Answer with the exact lines of the following material from the one containing "Close the Address Map tab with its X" through the one containing "Screen dimensions: 1568x745", both end lines included.
+++
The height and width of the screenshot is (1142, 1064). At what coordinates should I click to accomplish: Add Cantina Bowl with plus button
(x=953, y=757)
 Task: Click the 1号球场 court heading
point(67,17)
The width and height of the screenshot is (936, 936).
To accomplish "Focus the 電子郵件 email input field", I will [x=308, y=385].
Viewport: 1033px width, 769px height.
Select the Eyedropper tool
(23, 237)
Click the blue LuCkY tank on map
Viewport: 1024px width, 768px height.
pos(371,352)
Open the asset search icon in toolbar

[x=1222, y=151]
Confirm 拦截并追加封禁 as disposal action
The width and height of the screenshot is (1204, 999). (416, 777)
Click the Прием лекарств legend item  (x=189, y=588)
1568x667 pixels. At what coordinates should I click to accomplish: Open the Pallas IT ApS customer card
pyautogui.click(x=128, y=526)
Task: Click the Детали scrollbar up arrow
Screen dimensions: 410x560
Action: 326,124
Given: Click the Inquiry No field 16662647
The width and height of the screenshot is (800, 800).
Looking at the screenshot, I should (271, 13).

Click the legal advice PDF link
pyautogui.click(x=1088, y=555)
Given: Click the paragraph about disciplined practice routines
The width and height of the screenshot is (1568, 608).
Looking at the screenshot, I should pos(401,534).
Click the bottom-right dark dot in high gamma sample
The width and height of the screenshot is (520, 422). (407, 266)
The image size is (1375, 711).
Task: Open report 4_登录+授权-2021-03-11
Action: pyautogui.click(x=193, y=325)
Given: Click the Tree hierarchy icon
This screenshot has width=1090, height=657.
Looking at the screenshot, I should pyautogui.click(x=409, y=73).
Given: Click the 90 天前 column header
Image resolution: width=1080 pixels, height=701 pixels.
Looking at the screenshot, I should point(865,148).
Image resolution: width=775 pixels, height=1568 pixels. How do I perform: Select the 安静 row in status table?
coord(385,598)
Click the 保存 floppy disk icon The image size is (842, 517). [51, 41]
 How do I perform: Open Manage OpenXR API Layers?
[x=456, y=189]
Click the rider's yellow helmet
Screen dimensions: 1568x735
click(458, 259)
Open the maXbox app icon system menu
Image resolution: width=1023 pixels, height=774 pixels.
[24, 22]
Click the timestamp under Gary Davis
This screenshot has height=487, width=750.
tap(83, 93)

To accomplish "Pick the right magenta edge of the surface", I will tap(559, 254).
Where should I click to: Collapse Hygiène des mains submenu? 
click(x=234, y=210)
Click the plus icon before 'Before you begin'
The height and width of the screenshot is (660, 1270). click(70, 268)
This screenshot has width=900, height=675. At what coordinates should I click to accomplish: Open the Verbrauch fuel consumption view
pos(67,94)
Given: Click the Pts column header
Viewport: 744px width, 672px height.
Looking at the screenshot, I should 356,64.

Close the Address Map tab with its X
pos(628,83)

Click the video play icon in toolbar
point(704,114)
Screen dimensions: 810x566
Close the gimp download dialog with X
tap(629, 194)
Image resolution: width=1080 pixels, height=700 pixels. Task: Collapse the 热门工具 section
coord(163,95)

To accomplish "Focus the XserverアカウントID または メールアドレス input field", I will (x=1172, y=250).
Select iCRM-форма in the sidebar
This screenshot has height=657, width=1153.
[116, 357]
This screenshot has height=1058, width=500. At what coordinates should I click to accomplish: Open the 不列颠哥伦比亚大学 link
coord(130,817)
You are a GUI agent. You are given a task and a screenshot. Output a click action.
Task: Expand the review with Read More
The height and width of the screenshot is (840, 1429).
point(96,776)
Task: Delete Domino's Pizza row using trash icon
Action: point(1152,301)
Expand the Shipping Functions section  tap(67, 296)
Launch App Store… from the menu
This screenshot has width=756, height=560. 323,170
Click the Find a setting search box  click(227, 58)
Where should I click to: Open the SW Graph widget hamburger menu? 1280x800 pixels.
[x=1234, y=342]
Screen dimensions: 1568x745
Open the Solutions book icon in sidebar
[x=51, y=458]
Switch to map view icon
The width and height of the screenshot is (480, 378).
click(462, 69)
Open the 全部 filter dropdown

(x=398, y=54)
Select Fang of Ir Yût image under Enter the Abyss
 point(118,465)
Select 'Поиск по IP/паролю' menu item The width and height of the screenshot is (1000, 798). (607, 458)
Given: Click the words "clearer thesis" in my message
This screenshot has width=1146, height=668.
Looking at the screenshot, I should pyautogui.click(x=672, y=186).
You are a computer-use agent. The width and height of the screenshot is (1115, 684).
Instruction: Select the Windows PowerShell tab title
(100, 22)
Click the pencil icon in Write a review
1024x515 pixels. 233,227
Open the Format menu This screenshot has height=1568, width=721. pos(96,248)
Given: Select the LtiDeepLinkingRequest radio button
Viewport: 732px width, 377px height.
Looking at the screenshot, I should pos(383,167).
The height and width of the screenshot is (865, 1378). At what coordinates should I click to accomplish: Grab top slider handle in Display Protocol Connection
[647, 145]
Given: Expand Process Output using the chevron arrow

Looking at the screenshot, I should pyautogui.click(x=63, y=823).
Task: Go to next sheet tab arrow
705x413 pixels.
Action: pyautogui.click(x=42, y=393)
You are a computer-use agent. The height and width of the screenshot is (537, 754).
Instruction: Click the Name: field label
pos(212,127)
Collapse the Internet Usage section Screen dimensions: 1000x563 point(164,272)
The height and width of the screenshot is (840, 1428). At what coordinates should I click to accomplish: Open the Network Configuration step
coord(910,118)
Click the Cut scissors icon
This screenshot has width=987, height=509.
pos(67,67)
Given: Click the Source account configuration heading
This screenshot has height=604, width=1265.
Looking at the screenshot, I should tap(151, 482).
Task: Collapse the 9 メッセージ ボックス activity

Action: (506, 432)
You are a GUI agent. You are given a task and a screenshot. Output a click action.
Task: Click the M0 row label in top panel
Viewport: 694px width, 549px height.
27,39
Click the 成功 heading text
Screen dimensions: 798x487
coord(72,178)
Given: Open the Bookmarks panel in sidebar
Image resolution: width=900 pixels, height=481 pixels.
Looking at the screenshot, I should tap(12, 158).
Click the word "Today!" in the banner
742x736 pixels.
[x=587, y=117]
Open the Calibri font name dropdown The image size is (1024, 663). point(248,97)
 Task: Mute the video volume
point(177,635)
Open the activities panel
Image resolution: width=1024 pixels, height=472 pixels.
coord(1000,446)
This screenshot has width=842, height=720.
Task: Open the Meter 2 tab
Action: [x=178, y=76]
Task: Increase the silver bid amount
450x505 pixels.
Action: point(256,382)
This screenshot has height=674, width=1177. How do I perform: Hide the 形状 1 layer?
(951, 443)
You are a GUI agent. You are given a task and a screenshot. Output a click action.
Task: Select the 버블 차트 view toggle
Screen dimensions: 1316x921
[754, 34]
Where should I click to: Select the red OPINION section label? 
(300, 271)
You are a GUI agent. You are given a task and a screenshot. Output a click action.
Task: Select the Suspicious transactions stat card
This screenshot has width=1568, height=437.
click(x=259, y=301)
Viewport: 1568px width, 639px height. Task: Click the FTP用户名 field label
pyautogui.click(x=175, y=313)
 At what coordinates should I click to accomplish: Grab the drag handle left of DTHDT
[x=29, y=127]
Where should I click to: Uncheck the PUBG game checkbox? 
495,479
+++
- [PROBLEM SOLUTION]:
Close the Address Map tab with its X
pos(628,83)

Click the video play icon in toolbar
point(704,114)
Screen dimensions: 810x566
Close the gimp download dialog with X
tap(629, 194)
Image resolution: width=1080 pixels, height=700 pixels. Task: Collapse the 热门工具 section
coord(163,95)

To accomplish "Focus the XserverアカウントID または メールアドレス input field", I will (x=1172, y=250).
Select iCRM-форма in the sidebar
This screenshot has height=657, width=1153.
[116, 357]
This screenshot has height=1058, width=500. At what coordinates should I click to accomplish: Open the 不列颠哥伦比亚大学 link
coord(130,817)
You are a GUI agent. You are given a task and a screenshot. Output a click action.
Task: Expand the review with Read More
The height and width of the screenshot is (840, 1429).
point(96,776)
Task: Delete Domino's Pizza row using trash icon
Action: point(1152,301)
Expand the Shipping Functions section  tap(67, 296)
Launch App Store… from the menu
This screenshot has width=756, height=560. 323,170
Click the Find a setting search box  click(227, 58)
Where should I click to: Open the SW Graph widget hamburger menu? 1280x800 pixels.
[x=1234, y=342]
Screen dimensions: 1568x745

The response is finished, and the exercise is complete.